**Exercise**
Each line must appear in the answer exactly as it does in the data.

**Provided information**
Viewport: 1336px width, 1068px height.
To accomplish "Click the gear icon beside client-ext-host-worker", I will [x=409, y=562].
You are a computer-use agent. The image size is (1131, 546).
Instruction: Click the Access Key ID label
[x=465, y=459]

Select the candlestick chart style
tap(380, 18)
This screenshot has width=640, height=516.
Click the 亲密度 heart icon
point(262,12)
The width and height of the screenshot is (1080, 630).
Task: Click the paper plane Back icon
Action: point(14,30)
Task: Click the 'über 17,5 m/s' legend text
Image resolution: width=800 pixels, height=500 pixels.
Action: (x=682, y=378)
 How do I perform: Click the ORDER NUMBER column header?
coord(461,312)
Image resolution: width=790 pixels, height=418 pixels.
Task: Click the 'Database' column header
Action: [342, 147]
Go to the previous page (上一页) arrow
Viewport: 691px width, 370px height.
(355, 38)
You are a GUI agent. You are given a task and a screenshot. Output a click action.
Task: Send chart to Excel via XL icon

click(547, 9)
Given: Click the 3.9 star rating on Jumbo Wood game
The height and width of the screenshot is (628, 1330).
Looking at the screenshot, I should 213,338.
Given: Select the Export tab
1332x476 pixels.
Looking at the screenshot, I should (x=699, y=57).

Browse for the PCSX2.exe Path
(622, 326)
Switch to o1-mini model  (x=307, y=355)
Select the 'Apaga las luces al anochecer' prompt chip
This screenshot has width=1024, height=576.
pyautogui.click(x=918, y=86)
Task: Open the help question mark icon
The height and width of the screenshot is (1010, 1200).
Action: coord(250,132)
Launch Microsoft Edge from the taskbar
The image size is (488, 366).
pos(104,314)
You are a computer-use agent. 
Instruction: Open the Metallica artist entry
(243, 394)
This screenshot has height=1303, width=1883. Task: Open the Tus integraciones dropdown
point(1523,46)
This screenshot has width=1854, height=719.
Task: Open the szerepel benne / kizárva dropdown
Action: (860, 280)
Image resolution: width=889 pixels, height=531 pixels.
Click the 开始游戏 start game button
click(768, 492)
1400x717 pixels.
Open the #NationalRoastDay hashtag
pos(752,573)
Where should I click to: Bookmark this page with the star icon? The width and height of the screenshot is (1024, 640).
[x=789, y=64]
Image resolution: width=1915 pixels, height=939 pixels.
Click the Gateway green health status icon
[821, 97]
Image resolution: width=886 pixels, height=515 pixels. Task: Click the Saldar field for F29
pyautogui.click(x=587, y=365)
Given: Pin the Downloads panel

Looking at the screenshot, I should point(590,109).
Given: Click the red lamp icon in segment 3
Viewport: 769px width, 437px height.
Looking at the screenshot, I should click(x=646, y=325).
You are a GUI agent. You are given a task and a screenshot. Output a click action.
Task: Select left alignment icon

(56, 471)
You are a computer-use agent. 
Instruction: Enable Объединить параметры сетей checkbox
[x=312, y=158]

**Written response**
Viewport: 1336px width, 1068px height.
To accomplish "Click the gear icon beside client-ext-host-worker", I will [x=409, y=562].
You are a computer-use agent. The image size is (1131, 546).
Instruction: Click the Access Key ID label
[x=465, y=459]

Select the candlestick chart style
tap(380, 18)
This screenshot has width=640, height=516.
Click the 亲密度 heart icon
point(262,12)
The width and height of the screenshot is (1080, 630).
Task: Click the paper plane Back icon
Action: point(14,30)
Task: Click the 'über 17,5 m/s' legend text
Image resolution: width=800 pixels, height=500 pixels.
Action: (x=682, y=378)
 How do I perform: Click the ORDER NUMBER column header?
coord(461,312)
Image resolution: width=790 pixels, height=418 pixels.
Task: Click the 'Database' column header
Action: [342, 147]
Go to the previous page (上一页) arrow
Viewport: 691px width, 370px height.
(355, 38)
You are a GUI agent. You are given a task and a screenshot. Output a click action.
Task: Send chart to Excel via XL icon

click(547, 9)
Given: Click the 3.9 star rating on Jumbo Wood game
The height and width of the screenshot is (628, 1330).
Looking at the screenshot, I should 213,338.
Given: Select the Export tab
1332x476 pixels.
Looking at the screenshot, I should (x=699, y=57).

Browse for the PCSX2.exe Path
(622, 326)
Switch to o1-mini model  (x=307, y=355)
Select the 'Apaga las luces al anochecer' prompt chip
This screenshot has width=1024, height=576.
pyautogui.click(x=918, y=86)
Task: Open the help question mark icon
The height and width of the screenshot is (1010, 1200).
Action: coord(250,132)
Launch Microsoft Edge from the taskbar
The image size is (488, 366).
pos(104,314)
You are a computer-use agent. 
Instruction: Open the Metallica artist entry
(243, 394)
This screenshot has height=1303, width=1883. Task: Open the Tus integraciones dropdown
point(1523,46)
This screenshot has width=1854, height=719.
Task: Open the szerepel benne / kizárva dropdown
Action: (860, 280)
Image resolution: width=889 pixels, height=531 pixels.
Click the 开始游戏 start game button
click(768, 492)
1400x717 pixels.
Open the #NationalRoastDay hashtag
pos(752,573)
Where should I click to: Bookmark this page with the star icon? The width and height of the screenshot is (1024, 640).
[x=789, y=64]
Image resolution: width=1915 pixels, height=939 pixels.
Click the Gateway green health status icon
[821, 97]
Image resolution: width=886 pixels, height=515 pixels. Task: Click the Saldar field for F29
pyautogui.click(x=587, y=365)
Given: Pin the Downloads panel

Looking at the screenshot, I should point(590,109).
Given: Click the red lamp icon in segment 3
Viewport: 769px width, 437px height.
Looking at the screenshot, I should click(x=646, y=325).
You are a GUI agent. You are given a task and a screenshot. Output a click action.
Task: Select left alignment icon

(56, 471)
You are a computer-use agent. 
Instruction: Enable Объединить параметры сетей checkbox
[x=312, y=158]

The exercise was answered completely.